Some of us are in bad luck and suffer from the Raynaud phenomenon, a condition in which the blood flow is too slow to keep your fingers and toes warm. Feeling cold in pregnancy, when the fetus acts like a small furnace, could indicate a lack of thyroid hormone activity, which requires hormone therapy.
But some perfectly healthy people may feel colder than others in the same environment. Women are often colder than men, probably due to a decrease in skin temperature, a consequence of more subcutaneous fat and estrogen.
Some of us inherit a greater sensitivity to cold. Research conducted on twins shows that cold hands and feet are hereditary, implying a genetic basis for excessive temperature perception. For some of us it is simply cold because of the way people look to us, the phenomenon of catching cold. In one study, healthy volunteers felt colder when they were shown a video of their actors acting cold, than of acting warm. The temperature of volunteers’ hands dropped due to narrowing of blood vessels, even when they were not in a cold environment.
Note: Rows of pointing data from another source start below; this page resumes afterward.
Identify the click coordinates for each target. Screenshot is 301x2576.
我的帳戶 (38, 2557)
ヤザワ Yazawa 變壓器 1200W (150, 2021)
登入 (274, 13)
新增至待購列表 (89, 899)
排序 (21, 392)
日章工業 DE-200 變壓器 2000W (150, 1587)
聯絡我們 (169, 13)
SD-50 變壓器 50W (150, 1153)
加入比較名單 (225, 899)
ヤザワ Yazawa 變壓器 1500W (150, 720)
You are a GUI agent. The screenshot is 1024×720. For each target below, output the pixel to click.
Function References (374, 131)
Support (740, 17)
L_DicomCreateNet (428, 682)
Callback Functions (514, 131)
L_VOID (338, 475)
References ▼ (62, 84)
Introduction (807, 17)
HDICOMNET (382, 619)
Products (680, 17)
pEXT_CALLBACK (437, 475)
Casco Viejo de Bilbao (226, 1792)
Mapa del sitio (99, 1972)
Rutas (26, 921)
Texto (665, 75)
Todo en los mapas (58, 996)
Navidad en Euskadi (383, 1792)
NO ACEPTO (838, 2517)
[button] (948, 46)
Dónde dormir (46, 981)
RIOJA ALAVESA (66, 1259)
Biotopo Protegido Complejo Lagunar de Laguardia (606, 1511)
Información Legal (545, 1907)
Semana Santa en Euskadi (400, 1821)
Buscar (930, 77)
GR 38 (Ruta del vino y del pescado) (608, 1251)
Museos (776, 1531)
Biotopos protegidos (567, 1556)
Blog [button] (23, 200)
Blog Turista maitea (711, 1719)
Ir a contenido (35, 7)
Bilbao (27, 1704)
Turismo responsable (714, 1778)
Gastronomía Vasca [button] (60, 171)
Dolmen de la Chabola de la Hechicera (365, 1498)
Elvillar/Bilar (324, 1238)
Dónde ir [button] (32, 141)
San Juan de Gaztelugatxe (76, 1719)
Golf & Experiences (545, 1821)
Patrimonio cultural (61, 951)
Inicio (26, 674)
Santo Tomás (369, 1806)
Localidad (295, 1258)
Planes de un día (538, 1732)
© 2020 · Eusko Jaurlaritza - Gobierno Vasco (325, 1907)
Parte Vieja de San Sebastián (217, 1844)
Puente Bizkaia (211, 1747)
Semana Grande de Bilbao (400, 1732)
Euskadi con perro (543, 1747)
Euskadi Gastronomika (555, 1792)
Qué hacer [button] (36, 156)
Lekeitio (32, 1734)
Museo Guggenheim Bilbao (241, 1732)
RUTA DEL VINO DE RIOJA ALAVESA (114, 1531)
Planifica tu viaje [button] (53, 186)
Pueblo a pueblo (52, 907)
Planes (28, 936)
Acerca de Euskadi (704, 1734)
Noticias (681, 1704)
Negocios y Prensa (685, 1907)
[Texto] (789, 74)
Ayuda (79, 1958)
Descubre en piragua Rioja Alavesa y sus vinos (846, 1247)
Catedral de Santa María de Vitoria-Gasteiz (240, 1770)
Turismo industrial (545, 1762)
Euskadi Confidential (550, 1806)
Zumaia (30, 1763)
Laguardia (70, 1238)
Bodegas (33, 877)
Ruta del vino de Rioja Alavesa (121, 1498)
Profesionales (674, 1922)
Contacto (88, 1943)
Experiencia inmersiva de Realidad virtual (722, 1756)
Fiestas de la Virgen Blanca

Most of us who are healthy but constantly cold, however, can blame ourselves. Unlike the Darwin Fuegians, we are accustomed to being pleasantly warm. In the developed world, we are rarely exposed to the cold, with the help of warm clothing and shoes and even heating.
Allowing this conformism and not accustoming our metabolism to the cold could contribute to obesity. We would probably all be better off if we got more cold.